*** DATASET RECORDS ***

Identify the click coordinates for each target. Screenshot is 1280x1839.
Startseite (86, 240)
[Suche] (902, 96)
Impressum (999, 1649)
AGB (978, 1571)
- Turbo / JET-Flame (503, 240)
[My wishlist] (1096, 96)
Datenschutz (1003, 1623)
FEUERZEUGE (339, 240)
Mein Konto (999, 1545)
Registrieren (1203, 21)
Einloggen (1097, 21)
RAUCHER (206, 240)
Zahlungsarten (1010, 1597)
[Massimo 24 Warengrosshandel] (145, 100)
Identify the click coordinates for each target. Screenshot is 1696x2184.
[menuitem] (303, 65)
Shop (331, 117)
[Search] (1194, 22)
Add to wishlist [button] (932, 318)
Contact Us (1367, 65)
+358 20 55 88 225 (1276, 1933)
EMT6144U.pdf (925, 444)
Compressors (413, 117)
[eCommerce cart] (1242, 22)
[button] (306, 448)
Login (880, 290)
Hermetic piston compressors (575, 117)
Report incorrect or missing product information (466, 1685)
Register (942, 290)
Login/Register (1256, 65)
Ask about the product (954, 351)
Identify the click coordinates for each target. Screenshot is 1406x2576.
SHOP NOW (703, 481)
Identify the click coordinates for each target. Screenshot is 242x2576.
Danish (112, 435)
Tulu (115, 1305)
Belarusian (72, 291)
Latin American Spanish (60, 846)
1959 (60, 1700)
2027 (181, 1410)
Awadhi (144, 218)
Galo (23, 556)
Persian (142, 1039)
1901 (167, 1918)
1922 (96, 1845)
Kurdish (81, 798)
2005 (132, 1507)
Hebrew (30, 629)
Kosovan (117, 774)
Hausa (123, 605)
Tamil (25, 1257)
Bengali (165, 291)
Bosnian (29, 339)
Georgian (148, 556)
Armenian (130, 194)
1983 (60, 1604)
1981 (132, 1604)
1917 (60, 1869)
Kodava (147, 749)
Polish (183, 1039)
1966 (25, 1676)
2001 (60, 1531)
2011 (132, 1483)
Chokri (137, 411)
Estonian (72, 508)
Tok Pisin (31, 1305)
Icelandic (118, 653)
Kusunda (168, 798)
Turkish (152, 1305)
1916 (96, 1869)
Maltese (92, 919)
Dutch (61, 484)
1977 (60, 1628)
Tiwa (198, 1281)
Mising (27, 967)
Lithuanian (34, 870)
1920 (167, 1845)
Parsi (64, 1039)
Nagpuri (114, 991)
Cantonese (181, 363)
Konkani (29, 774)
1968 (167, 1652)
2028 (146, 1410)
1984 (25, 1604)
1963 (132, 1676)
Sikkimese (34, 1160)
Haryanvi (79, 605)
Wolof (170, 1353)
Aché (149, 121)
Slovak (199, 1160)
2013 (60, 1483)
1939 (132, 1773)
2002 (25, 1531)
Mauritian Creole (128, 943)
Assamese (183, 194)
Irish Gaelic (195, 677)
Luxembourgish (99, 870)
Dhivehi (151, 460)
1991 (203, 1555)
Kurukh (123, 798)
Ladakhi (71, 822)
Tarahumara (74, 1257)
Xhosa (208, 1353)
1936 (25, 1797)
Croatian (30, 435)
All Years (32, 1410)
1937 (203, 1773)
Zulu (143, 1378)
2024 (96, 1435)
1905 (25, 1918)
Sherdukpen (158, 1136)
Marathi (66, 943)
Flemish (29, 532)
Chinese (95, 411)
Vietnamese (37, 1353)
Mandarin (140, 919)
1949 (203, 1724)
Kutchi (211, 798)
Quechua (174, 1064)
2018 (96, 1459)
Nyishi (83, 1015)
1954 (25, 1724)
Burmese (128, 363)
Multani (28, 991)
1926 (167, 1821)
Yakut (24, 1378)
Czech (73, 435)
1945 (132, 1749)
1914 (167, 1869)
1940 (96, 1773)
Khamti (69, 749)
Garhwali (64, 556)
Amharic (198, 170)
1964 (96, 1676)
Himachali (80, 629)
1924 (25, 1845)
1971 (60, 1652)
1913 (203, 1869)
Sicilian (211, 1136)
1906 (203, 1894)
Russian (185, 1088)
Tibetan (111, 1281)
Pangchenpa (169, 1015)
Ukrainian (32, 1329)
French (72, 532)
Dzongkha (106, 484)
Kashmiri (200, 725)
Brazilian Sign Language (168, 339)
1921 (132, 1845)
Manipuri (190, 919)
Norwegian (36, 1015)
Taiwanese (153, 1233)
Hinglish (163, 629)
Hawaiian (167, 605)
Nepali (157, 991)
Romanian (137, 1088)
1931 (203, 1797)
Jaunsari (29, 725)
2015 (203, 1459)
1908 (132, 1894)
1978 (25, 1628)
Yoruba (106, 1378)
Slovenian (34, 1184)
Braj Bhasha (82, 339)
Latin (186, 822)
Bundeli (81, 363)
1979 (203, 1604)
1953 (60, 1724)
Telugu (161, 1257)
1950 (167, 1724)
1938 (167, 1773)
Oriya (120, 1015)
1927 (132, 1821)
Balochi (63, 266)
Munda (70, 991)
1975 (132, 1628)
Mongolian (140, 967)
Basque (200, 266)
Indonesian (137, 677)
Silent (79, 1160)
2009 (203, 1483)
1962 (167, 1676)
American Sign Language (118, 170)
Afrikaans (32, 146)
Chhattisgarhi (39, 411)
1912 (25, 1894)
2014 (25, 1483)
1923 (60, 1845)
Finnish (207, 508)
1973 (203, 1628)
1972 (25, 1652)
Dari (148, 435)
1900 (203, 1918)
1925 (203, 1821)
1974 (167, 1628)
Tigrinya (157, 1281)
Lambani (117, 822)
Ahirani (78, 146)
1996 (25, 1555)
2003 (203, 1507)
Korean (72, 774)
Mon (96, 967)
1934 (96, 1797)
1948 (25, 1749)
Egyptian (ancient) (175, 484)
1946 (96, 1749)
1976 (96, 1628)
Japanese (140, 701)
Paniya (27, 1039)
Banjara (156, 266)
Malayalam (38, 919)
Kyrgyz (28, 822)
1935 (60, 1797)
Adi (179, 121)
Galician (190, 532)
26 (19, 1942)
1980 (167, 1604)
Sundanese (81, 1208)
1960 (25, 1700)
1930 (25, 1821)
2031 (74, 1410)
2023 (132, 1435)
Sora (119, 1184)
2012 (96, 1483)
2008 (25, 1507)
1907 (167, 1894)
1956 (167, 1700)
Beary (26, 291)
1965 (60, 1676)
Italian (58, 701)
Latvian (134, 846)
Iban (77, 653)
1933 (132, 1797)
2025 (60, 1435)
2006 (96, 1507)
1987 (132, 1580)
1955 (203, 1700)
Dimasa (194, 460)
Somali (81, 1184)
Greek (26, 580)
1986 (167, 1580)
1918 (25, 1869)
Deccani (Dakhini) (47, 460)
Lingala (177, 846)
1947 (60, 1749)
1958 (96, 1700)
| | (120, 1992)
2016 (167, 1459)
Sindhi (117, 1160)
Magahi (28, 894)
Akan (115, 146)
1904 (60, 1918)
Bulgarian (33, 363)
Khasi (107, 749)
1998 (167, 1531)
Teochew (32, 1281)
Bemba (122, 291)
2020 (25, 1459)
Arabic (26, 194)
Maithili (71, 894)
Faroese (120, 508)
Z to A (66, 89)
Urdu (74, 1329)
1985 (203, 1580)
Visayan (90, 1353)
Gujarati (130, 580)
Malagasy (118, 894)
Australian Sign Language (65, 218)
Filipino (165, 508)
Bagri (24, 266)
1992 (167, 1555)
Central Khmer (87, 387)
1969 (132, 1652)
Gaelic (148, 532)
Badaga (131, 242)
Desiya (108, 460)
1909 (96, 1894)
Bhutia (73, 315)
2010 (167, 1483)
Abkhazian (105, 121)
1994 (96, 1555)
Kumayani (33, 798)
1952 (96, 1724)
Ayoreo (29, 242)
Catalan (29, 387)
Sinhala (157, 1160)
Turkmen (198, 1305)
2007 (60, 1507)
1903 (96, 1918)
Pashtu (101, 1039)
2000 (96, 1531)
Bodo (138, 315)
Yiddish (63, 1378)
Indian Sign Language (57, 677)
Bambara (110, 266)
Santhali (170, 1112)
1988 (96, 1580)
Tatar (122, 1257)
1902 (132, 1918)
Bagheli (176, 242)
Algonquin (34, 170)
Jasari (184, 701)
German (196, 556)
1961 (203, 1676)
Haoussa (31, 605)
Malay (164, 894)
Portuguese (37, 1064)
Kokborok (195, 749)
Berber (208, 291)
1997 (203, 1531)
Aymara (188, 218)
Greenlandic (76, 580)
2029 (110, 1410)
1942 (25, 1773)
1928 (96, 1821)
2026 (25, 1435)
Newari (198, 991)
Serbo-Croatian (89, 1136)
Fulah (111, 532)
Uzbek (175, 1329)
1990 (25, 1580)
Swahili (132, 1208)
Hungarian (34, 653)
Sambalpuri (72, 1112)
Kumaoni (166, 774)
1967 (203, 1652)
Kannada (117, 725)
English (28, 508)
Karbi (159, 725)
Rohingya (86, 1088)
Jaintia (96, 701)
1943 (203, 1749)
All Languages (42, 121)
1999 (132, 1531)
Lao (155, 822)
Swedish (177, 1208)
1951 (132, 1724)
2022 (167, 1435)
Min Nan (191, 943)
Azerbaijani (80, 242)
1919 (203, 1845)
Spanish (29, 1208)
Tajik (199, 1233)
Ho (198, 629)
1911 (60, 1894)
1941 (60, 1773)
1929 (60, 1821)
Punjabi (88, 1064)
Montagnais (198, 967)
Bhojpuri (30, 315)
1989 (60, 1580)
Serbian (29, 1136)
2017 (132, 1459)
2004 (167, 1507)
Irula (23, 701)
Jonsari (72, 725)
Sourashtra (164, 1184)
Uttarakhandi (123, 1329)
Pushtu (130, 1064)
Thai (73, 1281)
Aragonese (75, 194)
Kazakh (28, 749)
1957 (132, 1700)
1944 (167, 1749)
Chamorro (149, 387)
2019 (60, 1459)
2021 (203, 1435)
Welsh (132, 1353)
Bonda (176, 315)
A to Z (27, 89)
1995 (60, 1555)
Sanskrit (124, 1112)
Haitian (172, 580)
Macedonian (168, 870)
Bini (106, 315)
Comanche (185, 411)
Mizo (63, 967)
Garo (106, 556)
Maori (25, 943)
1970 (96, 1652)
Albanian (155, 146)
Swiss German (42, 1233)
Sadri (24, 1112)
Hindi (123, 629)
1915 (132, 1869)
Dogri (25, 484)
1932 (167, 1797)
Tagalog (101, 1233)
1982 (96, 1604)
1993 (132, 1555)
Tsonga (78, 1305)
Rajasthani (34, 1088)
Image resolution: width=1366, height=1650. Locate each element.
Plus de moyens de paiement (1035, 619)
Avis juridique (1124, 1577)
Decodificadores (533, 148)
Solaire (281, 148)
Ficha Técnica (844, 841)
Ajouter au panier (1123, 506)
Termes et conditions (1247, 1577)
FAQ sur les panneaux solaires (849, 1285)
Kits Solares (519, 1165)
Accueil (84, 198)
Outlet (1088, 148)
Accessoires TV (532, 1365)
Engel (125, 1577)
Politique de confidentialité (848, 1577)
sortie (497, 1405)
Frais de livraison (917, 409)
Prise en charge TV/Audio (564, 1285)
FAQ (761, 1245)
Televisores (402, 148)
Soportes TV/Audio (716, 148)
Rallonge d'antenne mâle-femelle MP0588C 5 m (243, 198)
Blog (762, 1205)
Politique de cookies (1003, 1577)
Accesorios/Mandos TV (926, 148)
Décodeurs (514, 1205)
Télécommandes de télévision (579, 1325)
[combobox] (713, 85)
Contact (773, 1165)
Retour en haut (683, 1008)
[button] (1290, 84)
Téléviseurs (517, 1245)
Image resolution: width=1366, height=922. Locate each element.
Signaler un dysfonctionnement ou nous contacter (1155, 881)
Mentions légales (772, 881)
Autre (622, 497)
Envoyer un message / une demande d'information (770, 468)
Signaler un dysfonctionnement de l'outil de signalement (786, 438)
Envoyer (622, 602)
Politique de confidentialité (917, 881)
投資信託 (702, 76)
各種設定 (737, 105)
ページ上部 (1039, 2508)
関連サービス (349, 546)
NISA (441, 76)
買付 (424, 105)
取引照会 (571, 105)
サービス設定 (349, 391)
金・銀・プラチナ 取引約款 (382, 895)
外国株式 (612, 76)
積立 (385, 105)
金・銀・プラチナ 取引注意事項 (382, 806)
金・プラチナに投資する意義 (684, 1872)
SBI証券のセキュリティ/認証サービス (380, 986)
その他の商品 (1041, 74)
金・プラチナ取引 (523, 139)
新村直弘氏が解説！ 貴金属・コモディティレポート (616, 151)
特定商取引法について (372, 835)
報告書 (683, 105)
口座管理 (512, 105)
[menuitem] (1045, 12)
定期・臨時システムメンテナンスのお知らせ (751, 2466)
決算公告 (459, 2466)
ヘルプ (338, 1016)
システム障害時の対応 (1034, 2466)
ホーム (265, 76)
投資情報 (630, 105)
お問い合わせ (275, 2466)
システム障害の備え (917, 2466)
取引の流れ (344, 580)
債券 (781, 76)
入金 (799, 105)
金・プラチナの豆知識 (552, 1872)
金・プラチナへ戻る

*** End of DATASET RECORDS ***

== ACTION ITEM ==
Count the lines above that contain "target" and reply with the figure alone.

== PROBLEM SOLUTION ==
4